When all of the property in a given society is owned by a single actor – say, the king, or a state – it will be managed at the actor’s discretion. It takes little imagination to think of the various beneficial or sinister outcomes that can emerge from this arrangement. Under feudalism, the commons were legally owned by the king, and the king generally deferred to the custom of letting peasants use them for certain purposes like farming.
Capitalism, however, presents a very different scenario. Under capitalism, all of a society’s property has been divided into parcels and privatized, meaning that a number of different actors have sovereign legal rights to do what they like with their property. Moreover, capitalism places these actors in a competitive relationship wherein they are driven to acquire each other’s property through various formal transactions like trade. These features of capitalism place everyone in a kind of economic ecosystem that we call a market; and much like biological ecosystems, markets tend to behave predictably as if they are following certain rules. This point is uncontroversial in economics – indeed, it is the very point of economics to uncover what these rules are.
Karl Marx’s analysis of capitalism claims to uncover a whole collection of these rules. Many of them are logically independent: some rules that he describes may accurately show us how capitalism works, even if others are incorrect. Let us turn to one of them now: Marx’s law of capitalist accumulation.
Marx begins with the observation that in capitalist markets, “the battle of competition is fought by the cheapening of commodities.” This is simply a restatement of the truism that competitors in capitalism can win by lowering their prices. He then observes that a vendor’s ability to lower prices depends on his ability to lower the costs of production, distribution, and so on; if he cannot do that, then he loses money.
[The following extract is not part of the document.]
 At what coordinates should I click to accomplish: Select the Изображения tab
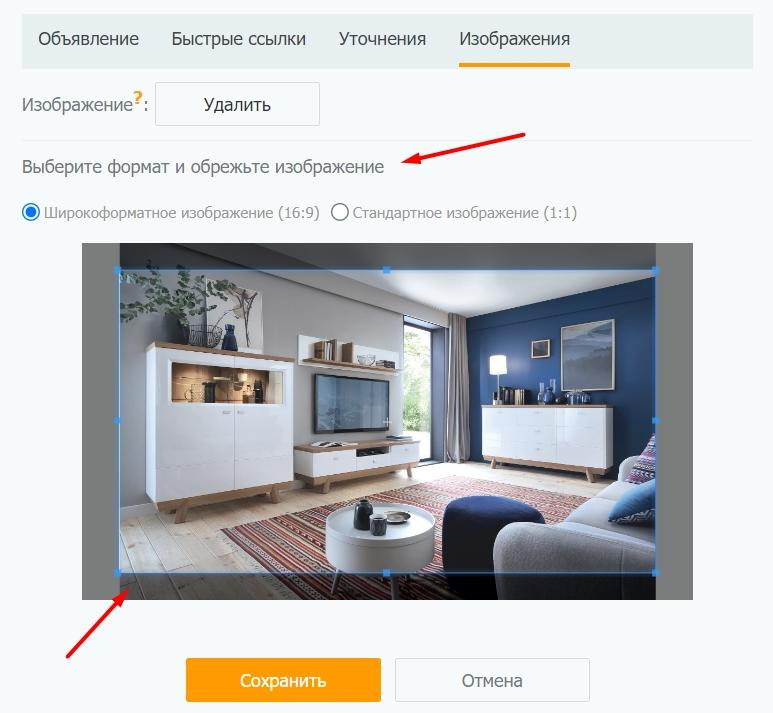click(x=515, y=39)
Here is where an important dynamic comes into play: economies of scale. Simply put, bigger firms have advantages in production and distribution that smaller firms do not. Suppose for example that your company wants to make widgets, which requires two things: a machine to make the widgets, and the plastic the widgets are made out of. To make any money off of your widgets, you will have to at least earn back the cost of what it took to make them. But crucially, while this means that each widget will have to earn back the cost of the plastic it took to make it, each widget can split the cost of the single machine it took to make all of them. What this means is that as you make more widgets, the fraction of the cost of the machine that gets tacked onto the price of each widget gets smaller and smaller. If the machine cost $1.00 to buy and only made a single widget, that one widget would have to earn back the entire dollar. But if it made two widgets, each widget would only have to earn back 50 cents; and if it made four widgets, each widget would only have to earn back 25 cents.
So bigger firms that make more widgets can sell them at a lower prirce than smaller firms that make fewer widgets. This is a well-known dynamic of production – again, called “economies of scale” – that you can find in any first year economics textbook.
Marx’s genius was to recognize that this creates a self-reinforcing cycle. The bigger the firm, the lower the prices of its products, which means it will sell more products; and the more products a firm sells, the bigger it gets. “Therefore,” Marx writes, “the larger capitals beat the smaller.” The smaller firms just can’t compete; Wal-Mart drives one small department store out of business, takes in all of their customers, and then is able to drive a slightly larger department store out of business.
It is this dynamic that defines Marx’s law of capitalist accumulation. And it is this dynamic, Marxists argue, that explains why wealth has become more and more concentrated since the moment capitalism began. We saw this throughout the 16th, 17th, and 18th centuries, culminating in The Gilded Age and the great monopolies of the 19th century. And now we are seeing it again in the late 20th and early 21st century; we have already gone from a remarkably egalitarian distribution of wealth in the 1960s to a 21st century economy that has seen more multi-billionaires than any other time in history.
This process of concentration and centralization, Marx argues, can’t go on forever. Eventually, giant firms become monopolies. The competition that gave capitalism its dynamism, that was responsible for driving all of its innovation and productivity, and that maintained a kind of equilibrium of power between competitors that granted capitalist society its political stability – all of this dies out. Meanwhile, Marx argues, monopoly capital uses its power to drive down wages, relax workplace safety laws, and generally expand its profits at the expense of workers; thus “grows the mass of misery, oppression, slavery, degradation, exploitation; but with this too grows the revolt of the working class”. Eventually, Marx insists, workers will have to overthrow capitalism as a simple matter of survival.